**Selection**
--- Start ---

The bill requires a periodic rather than an annual review and revision of the five-year master plan for higher education and establishes review requirements; requires the board to provide for monitoring of the plan's implementation and identification of strategies to achieve the plan's goals; requires the board to prepare a biennial rather than an annual report to the legislature, including an assessment of the state's progress in meeting the goals and the degree to which the current higher education funding system supports the plan's implementation; and requires the board to provide in its funding policies incentives for supporting the master plan. It also requires the board to study and, not later than November 1, 2004, make recommendations for reducing administrative burdens and increasing participation in student financial aid programs to maximize the value of those programs to the state.
The bill replaces the Joint Advisory Council with the P-16 Council, composed of the commissioners of education and higher education and the executive directors of the Texas Workforce Commission and the State Board for Educator Certification; the P-16 Council retains the same charges as its predecessor with the added duty to study and make recommendations regarding the alignment of secondary and postsecondary education curricula and testing.
The bill requires the board to collect and make publicly available information regarding certain municipally created higher education authorities or nonprofit corporations and to administer a program to publish on the Internet performance data collected from public colleges and universities relating to the qualifications of their respective incoming freshman classes and to the institutions' efficiency in serving students as indicated on several specific performance measures.

--- End ---

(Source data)
--- Start ---

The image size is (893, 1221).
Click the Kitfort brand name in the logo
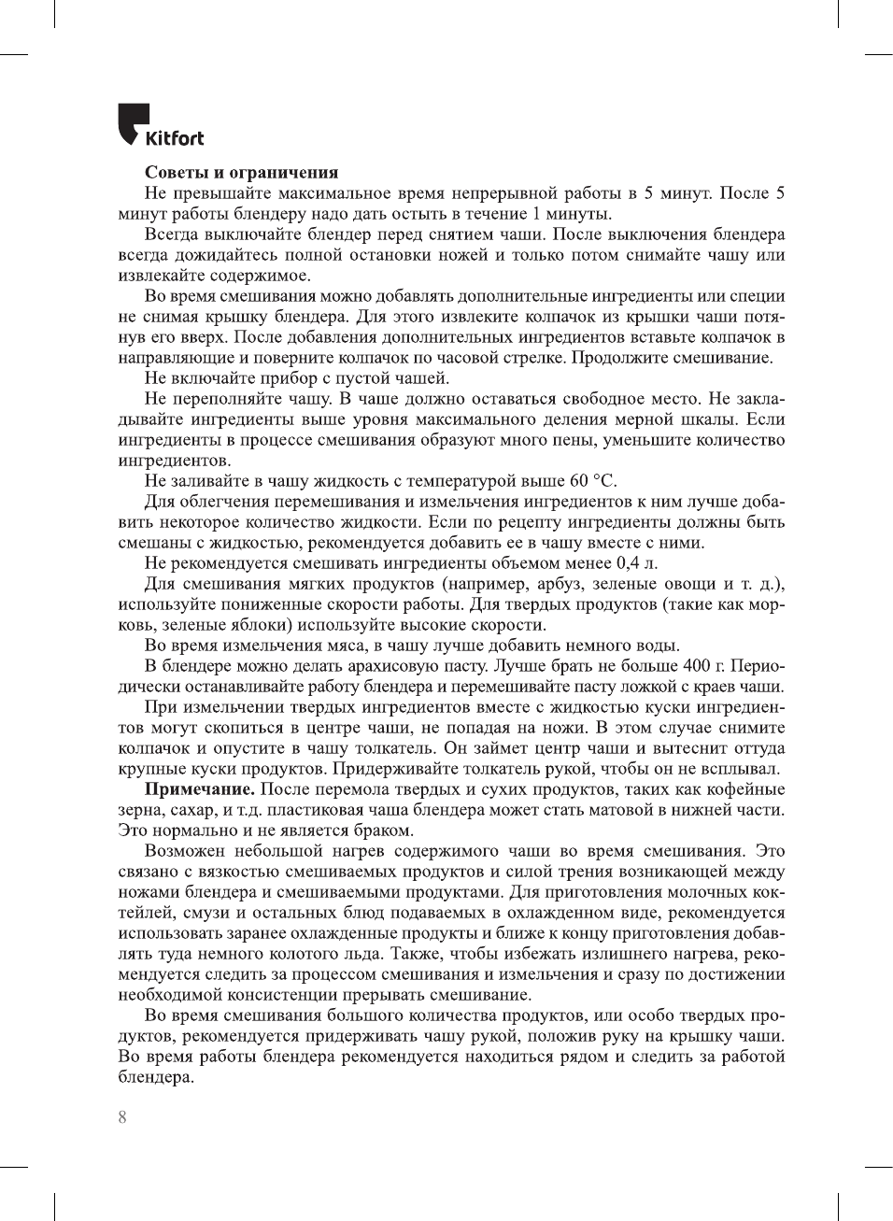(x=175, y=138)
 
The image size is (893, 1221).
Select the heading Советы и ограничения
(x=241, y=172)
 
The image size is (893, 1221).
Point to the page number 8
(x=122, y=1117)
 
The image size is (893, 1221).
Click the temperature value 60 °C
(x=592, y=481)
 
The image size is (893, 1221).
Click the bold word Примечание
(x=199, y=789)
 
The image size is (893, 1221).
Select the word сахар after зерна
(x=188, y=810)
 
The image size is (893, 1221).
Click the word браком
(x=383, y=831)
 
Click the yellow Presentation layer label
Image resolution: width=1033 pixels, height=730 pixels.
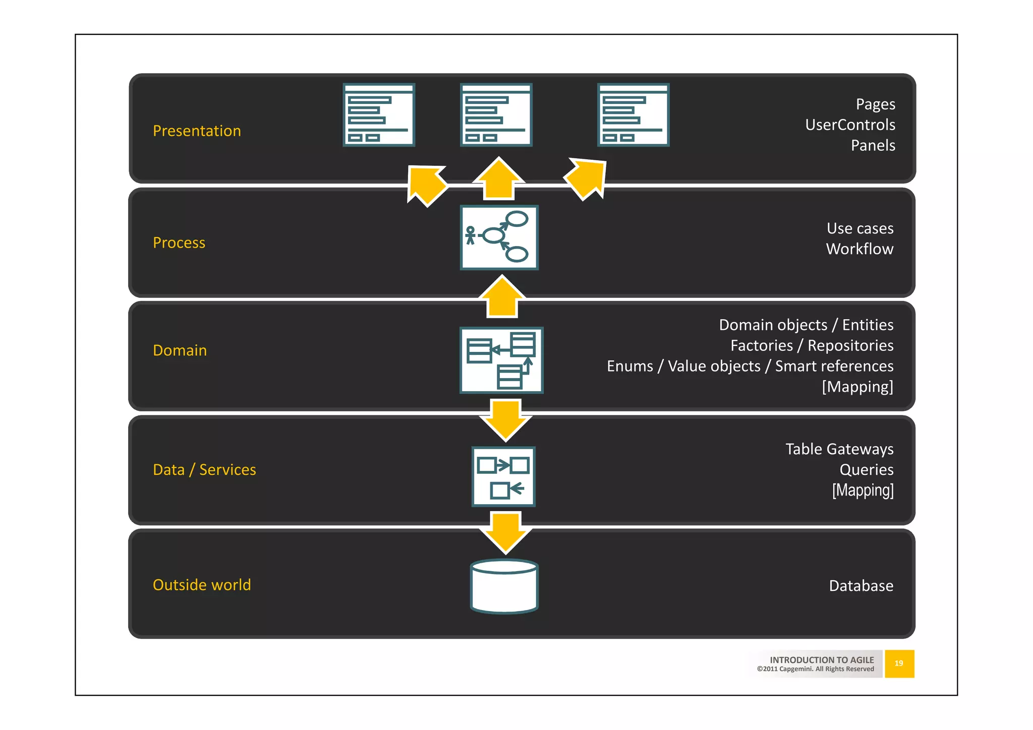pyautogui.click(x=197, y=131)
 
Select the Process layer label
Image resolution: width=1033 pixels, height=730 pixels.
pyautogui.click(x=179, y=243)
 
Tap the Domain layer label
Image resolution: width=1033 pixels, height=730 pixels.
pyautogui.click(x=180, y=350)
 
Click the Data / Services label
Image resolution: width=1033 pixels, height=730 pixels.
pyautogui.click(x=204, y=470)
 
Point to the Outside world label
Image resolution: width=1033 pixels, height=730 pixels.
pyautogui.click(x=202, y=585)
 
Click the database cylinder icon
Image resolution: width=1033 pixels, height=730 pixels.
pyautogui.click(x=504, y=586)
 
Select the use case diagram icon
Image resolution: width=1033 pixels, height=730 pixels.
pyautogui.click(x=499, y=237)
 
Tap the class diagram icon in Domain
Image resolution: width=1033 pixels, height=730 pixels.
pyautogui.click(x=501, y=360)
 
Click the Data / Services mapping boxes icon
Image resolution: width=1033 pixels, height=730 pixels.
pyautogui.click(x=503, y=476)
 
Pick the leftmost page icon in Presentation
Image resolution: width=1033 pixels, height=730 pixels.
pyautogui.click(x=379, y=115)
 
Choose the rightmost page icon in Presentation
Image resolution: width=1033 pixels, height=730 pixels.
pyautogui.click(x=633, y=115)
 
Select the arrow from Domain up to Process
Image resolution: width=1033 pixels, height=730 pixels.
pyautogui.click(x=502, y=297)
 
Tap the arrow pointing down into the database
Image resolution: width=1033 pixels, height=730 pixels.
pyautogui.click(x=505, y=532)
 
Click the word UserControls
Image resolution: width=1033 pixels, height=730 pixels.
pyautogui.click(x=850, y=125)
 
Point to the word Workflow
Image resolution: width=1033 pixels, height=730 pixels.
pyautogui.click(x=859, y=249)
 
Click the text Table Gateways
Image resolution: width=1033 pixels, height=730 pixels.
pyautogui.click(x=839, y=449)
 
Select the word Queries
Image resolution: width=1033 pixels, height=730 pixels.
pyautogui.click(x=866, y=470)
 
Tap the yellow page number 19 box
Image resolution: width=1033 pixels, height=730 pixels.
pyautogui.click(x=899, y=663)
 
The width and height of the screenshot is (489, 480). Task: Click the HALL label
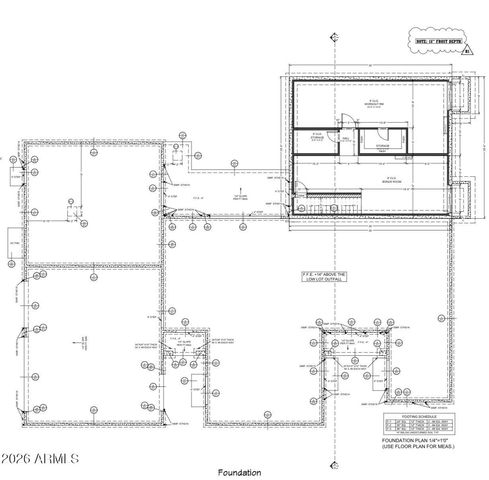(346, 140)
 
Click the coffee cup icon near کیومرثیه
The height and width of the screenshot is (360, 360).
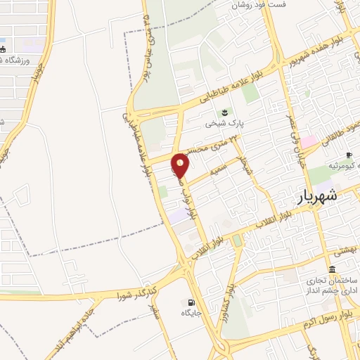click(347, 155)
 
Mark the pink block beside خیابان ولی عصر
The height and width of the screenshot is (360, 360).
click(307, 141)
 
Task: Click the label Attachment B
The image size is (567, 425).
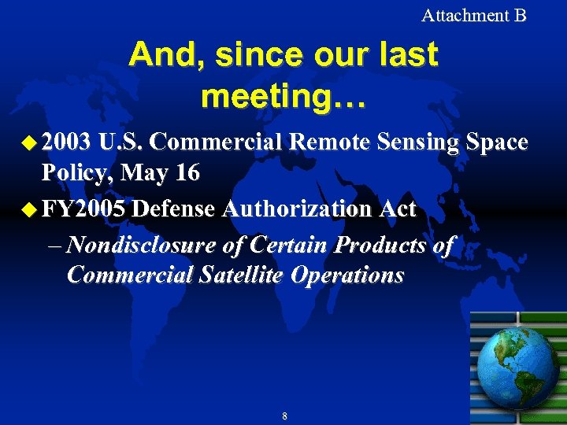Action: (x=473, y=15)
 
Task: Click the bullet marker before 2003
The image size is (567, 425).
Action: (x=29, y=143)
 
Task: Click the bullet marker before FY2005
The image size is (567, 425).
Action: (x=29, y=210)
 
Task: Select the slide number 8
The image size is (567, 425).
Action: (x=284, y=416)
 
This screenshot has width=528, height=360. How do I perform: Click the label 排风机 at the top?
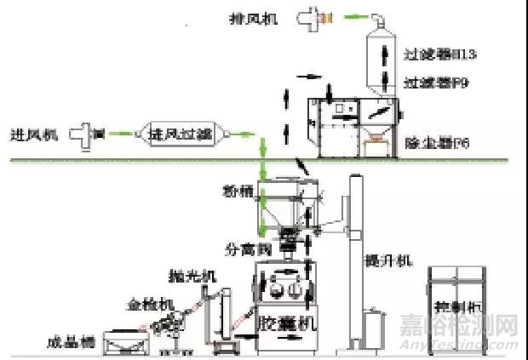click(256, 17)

--- End ---

**Requirements**
1. According to the bill summary, by what date must the board make recommendations for reducing administrative burdens and increasing participation in student financial aid programs?
2. Copy a passage from the bill summary word for word, beginning at the words "The bill replaces" and stopping after the words "curricula and testing.".

**Task responses**
1. Not later than November 1, 2004.

2.
The bill replaces the Joint Advisory Council with the P-16 Council, composed of the commissioners of education and higher education and the executive directors of the Texas Workforce Commission and the State Board for Educator Certification; the P-16 Council retains the same charges as its predecessor with the added duty to study and make recommendations regarding the alignment of secondary and postsecondary education curricula and testing.